2. Agar penduduk miskin tidak terjerat dalam keadaan kemiskinan yang tidak berujung, perlu peningkatan terhadap pendidikan. Bantuan pendidikan
bagi penduduk miskin dipandang perlu setidaknya sampai jenjang SLTA dan bea siswa perguruan tinggi bagi siswa yang berbakat, karena
pekerjaan formal yang memberikan pendapatan tetap memiliki kualifikasi paling tidak sampai jenjang SLTA.
3. Agar penduduk miskin yang saat ini terlanjur hanya mengenyam pendidikan hingga tingkat dasar, bisa mendapatkan penghasilan yang
layak, perlu peningkatan penyediaan modal usaha untuk wirausaha. Namun penyediaan modal ini hendaknya dengan memperhatikan kesiapan
mental target penerimaan bantuan. Seperti pada penduduk miskin dengan prilaku yang masih belum produktif, perlu diubah terlebih dahulu
prilakunya. Untuk mewujudkannya, perlu pendidikan non formal. 4. Agar kepala keluarga pada khususnya dan penduduk miskin pada
umumnya terjamin kesehatannya, bantuan jaminan kesehatan perlu ditingkatkan. Untuk mewujudkan program tersebut berdaya guna dan
berhasil guna, penduduk yang menerima bantuan kesehatan perlu disosialisasikan manfaatnya dan mengajak mereka untuk datang ke
fasilitas kesehatan jangan hanya setelah sakit tetapi juga saat masih sehat sebagai tindakan preventif.
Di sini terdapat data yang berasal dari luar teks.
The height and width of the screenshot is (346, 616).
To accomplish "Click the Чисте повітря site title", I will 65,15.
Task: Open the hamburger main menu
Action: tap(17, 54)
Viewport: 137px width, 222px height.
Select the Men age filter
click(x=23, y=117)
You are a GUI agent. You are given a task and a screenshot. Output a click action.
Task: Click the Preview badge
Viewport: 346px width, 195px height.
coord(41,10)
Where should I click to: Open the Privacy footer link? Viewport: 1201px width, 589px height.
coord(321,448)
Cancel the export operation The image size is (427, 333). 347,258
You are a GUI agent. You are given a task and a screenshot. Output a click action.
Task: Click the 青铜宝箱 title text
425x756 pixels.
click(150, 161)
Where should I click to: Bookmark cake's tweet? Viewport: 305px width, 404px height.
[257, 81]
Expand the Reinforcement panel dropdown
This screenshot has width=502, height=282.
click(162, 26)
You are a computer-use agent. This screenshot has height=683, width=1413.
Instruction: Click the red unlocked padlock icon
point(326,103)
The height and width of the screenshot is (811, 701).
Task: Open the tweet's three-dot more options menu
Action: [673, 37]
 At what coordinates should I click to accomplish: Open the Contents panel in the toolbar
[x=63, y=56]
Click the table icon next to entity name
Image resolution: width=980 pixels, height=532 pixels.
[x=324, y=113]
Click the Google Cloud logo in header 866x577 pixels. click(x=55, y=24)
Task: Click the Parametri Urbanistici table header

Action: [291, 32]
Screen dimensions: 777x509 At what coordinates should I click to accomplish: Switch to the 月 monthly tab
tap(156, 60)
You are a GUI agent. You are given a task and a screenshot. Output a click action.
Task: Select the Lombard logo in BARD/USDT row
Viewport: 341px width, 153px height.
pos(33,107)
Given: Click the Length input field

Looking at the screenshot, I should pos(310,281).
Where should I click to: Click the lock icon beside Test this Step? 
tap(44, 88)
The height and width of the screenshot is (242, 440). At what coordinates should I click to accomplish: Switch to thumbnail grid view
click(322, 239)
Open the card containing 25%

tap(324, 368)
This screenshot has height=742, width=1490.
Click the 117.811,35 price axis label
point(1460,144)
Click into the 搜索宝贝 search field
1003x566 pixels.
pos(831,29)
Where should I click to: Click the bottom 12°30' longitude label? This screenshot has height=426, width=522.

5. Penanggulangan kemiskinan di DKI Jakarta hendaknya tidak sekadar menambah anggaran dan menambah jenis program pengentasan
kemiskinan semata, namun perlu memperhatikan prilaku dari target sasaran program. Untuk mewujudkannya, perlu perhatian terhadap upaya
memahami orientasi nilai budaya mereka, misalnya pada Betawi. Untuk itu, perlu kajian terhadap prilaku penduduk miskin di Jakarta, tidak hanya
pada Betawi atau pendatang yang dalam penelitian ini terbatas pada Jawa dan Sunda, tetapi juga pada suku-suku lainnya.